The Pythonian way(to get storage utilized):

  • Create a .py file with the following code:
import sys, os, base64, datetime, hashlib, hmac, datetime, calendar, json
import requests # pip install requests

access_key = 'accessKey1'
secret_key = 'verySecretKey1'

method = 'POST'
service = 's3'
host = 'localhost:8100'
region = 'us-east-1'
canonical_uri = '/buckets'
canonical_querystring = 'Action=ListMetrics&Version=20160815'
content_type = 'application/x-amz-json-1.0'
algorithm = 'AWS4-HMAC-SHA256'

t = datetime.datetime.utcnow()
amz_date = t.strftime('%Y%m%dT%H%M%SZ')
date_stamp = t.strftime('%Y%m%d')

# Key derivation functions. See:
# http://docs.aws.amazon.com/general/latest/gr/signature-v4-examples.html#signature-v4-examples-python
def sign(key, msg):
    return hmac.new(key, msg.encode("utf-8"), hashlib.sha256).digest()

def getSignatureKey(key, date_stamp, regionName, serviceName):
    kDate = sign(('AWS4' + key).encode('utf-8'), date_stamp)
    kRegion = sign(kDate, regionName)
    kService = sign(kRegion, serviceName)
    kSigning = sign(kService, 'aws4_request')
    return kSigning

def get_start_time(t):
    start = t.replace(minute=t.minute - t.minute % 15, second=0, microsecond=0)
    return calendar.timegm(start.utctimetuple()) * 1000;

def get_end_time(t):
    end = t.replace(minute=t.minute - t.minute % 15, second=0, microsecond=0)
    return calendar.timegm(end.utctimetuple()) * 1000 - 1;

start_time = get_start_time(datetime.datetime(2017, 6, 1, 0, 0, 0, 0))
end_time = get_end_time(datetime.datetime(2017, 9, 1, 0, 0, 0, 0))

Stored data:
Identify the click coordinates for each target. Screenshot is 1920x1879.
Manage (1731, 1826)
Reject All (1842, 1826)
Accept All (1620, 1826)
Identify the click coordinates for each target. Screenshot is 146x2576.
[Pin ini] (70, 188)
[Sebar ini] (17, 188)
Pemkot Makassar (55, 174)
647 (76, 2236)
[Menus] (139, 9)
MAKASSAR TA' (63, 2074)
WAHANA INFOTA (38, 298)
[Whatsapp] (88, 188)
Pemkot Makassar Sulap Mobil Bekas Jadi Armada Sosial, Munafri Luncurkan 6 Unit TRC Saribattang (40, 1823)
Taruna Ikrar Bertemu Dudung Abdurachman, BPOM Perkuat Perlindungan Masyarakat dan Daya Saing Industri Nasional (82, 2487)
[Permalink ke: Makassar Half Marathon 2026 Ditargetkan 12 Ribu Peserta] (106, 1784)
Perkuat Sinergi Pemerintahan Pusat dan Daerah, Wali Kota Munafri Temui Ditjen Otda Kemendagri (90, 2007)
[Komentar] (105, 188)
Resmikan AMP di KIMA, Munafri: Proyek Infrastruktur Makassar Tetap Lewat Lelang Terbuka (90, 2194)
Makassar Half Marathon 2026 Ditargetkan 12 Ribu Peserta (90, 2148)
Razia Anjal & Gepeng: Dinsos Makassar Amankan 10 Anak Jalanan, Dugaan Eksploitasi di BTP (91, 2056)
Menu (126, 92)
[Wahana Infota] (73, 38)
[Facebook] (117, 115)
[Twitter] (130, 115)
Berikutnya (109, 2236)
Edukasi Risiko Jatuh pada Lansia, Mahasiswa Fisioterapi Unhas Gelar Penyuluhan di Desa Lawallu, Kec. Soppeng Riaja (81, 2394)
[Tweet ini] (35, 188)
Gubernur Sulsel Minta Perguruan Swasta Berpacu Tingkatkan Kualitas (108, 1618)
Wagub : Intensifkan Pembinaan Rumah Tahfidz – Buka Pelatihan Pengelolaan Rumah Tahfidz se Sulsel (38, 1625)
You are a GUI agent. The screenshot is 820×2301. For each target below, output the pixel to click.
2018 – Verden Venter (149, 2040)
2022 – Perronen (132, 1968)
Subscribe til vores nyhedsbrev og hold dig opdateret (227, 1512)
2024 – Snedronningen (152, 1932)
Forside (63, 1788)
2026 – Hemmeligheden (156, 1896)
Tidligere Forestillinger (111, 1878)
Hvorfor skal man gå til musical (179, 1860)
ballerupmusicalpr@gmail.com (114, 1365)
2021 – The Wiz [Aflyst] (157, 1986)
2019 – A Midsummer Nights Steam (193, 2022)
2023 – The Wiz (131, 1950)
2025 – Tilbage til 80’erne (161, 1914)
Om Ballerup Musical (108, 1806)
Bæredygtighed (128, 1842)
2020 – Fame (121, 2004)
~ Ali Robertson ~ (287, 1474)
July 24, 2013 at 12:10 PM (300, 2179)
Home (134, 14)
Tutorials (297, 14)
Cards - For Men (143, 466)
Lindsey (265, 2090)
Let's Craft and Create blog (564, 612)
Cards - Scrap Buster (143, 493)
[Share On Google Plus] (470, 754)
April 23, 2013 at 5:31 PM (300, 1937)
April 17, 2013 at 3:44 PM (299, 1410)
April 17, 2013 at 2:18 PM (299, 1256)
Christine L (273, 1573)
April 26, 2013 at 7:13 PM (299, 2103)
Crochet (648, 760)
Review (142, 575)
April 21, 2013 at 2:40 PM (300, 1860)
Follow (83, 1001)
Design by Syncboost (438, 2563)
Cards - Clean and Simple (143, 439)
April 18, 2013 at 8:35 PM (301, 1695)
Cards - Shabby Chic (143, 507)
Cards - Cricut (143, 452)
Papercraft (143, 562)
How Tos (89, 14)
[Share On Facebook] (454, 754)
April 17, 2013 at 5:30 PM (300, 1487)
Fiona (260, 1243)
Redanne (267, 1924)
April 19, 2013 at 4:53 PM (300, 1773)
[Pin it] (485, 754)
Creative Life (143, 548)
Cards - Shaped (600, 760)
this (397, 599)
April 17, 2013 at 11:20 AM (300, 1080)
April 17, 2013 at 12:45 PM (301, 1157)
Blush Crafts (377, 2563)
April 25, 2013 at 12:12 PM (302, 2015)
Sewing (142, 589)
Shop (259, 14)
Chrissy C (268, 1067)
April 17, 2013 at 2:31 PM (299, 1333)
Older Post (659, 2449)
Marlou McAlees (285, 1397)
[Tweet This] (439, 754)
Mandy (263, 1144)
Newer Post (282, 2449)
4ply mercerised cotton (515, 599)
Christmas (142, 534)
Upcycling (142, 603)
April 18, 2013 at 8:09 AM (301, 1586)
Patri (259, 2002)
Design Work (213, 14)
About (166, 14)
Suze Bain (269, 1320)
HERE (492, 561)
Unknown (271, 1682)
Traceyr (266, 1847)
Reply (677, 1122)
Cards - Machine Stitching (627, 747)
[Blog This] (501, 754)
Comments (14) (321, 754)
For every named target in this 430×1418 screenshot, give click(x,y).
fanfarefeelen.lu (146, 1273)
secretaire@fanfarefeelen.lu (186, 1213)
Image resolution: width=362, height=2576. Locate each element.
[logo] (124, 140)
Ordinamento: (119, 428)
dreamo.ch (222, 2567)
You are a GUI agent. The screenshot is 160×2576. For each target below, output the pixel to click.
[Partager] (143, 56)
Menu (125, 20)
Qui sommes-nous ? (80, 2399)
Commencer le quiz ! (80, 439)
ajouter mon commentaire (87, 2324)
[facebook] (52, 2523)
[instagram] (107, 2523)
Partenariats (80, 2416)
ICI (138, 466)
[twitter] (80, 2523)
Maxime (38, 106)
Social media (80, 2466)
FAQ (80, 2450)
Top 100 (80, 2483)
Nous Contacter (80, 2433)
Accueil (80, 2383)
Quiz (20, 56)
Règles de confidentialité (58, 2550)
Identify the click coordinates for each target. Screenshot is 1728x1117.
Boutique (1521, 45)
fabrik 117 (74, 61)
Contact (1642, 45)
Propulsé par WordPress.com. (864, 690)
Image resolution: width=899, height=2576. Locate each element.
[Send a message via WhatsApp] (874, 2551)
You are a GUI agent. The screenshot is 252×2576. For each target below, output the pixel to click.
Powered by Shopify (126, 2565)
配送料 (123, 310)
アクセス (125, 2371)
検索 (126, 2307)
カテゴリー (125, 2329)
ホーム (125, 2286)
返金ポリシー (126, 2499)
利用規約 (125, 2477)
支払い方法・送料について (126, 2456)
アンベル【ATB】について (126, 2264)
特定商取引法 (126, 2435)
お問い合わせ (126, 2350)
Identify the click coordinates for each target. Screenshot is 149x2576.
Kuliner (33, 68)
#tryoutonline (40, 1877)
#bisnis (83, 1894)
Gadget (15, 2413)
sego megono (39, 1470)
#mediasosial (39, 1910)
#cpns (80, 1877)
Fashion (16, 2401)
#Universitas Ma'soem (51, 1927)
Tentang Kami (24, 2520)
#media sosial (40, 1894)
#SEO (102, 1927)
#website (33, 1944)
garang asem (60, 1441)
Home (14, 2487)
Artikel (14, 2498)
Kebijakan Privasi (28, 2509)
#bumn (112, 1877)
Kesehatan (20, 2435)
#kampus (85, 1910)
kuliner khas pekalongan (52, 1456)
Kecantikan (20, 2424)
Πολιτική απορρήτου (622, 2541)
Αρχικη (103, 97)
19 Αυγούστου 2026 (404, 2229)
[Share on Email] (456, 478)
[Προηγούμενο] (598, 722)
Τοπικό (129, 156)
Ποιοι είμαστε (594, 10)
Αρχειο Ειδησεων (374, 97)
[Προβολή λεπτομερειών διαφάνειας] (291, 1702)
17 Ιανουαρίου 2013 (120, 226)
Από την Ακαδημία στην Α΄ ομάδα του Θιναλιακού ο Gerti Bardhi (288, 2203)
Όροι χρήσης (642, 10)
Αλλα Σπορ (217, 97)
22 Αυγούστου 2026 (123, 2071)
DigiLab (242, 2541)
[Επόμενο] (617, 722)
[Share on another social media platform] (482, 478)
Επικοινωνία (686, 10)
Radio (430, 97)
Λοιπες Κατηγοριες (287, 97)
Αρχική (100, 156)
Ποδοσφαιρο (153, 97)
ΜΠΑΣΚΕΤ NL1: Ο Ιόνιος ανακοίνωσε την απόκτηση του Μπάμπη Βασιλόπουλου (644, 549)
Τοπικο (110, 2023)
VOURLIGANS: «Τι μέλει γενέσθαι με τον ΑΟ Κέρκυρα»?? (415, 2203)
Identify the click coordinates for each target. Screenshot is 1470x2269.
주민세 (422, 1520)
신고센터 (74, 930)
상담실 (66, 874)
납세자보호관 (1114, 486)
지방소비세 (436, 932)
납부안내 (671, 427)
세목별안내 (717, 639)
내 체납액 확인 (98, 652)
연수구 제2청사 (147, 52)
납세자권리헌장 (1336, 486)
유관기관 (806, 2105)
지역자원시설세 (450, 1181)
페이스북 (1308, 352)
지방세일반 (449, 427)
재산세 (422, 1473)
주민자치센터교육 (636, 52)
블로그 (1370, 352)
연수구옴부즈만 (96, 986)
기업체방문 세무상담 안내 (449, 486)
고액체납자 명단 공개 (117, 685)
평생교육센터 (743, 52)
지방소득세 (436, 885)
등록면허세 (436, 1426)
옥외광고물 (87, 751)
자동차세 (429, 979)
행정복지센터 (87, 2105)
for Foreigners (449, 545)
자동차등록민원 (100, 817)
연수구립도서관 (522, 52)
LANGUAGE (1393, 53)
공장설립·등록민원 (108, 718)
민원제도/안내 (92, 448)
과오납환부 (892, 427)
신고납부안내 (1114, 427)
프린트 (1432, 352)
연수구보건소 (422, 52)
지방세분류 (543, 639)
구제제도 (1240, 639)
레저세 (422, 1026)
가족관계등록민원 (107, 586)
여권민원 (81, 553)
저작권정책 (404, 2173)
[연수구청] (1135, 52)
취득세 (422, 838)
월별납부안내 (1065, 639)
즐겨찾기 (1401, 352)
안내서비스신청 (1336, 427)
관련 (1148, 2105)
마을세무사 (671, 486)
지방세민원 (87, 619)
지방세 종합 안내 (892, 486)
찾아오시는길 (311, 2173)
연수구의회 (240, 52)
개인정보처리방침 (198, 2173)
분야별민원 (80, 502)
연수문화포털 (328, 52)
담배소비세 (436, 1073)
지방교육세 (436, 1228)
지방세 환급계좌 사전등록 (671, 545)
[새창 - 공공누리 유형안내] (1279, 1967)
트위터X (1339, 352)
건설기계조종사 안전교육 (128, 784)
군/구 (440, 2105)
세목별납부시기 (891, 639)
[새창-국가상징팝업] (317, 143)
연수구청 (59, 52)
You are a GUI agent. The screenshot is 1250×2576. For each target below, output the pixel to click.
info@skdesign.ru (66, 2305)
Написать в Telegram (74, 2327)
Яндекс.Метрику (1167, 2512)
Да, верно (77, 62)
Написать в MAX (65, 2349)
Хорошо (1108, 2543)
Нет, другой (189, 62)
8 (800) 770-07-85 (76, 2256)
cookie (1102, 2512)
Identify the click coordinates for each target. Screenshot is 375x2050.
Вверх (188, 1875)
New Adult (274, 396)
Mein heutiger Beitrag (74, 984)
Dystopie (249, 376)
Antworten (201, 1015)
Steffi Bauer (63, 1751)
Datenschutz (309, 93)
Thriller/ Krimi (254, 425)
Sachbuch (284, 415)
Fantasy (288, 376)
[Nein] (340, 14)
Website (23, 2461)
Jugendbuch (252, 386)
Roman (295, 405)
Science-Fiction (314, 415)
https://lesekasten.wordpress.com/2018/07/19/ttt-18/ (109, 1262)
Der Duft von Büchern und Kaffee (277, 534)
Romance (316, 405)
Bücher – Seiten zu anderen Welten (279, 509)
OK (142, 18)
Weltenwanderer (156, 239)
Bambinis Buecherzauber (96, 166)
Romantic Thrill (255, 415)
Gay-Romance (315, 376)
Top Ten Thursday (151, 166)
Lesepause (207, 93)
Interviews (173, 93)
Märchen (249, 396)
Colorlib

- [Jobs]:
#1 Change "date_stamp" to "day_stamp" throughout the part of the Python storage script that opens with the words containing "date_stamp = t.strftime('%Y%m%d')" and closes with "kService = sign(kRegion, serviceName)", and give that part.
#2 Render the sentence "Create a .py file with the following code:" from the Python storage script into Spanish.
#3 Resume the Python storage-utilization script from the point where it stops.
The items aren't needed for any of this.

- [Written answers]:
#1
day_stamp = t.strftime('%Y%m%d')

# Key derivation functions. See:
# http://docs.aws.amazon.com/general/latest/gr/signature-v4-examples.html#signature-v4-examples-python
def sign(key, msg):
    return hmac.new(key, msg.encode("utf-8"), hashlib.sha256).digest()

def getSignatureKey(key, day_stamp, regionName, serviceName):
    kDate = sign(('AWS4' + key).encode('utf-8'), day_stamp)
    kRegion = sign(kDate, regionName)
    kService = sign(kRegion, serviceName)

#2 Crea un archivo .py con el siguiente código:

#3
# Request parameters for listing Utapi bucket metrics--passed in a JSON block.
bucketListing = {
    'buckets': [ 'utapi-bucket' ],
    'timeRange': [ start_time, end_time ],
}

request_parameters = json.dumps(bucketListing)

payload_hash = hashlib.sha256(request_parameters).hexdigest()

canonical_headers = \
    'content-type:{0}\nhost:{1}\nx-amz-content-sha256:{2}\nx-amz-date:{3}\n' \
    .format(content_type, host, payload_hash, amz_date)

signed_headers = 'content-type;host;x-amz-content-sha256;x-amz-date'

canonical_request = '{0}\n{1}\n{2}\n{3}\n{4}\n{5}' \
    .format(method, canonical_uri, canonical_querystring, canonical_headers,
            signed_headers, payload_hash)

credential_scope = '{0}/{1}/{2}/aws4_request' \
    .format(date_stamp, region, service)

string_to_sign = '{0}\n{1}\n{2}\n{3}' \
    .format(algorithm, amz_date, credential_scope,
            hashlib.sha256(canonical_request).hexdigest())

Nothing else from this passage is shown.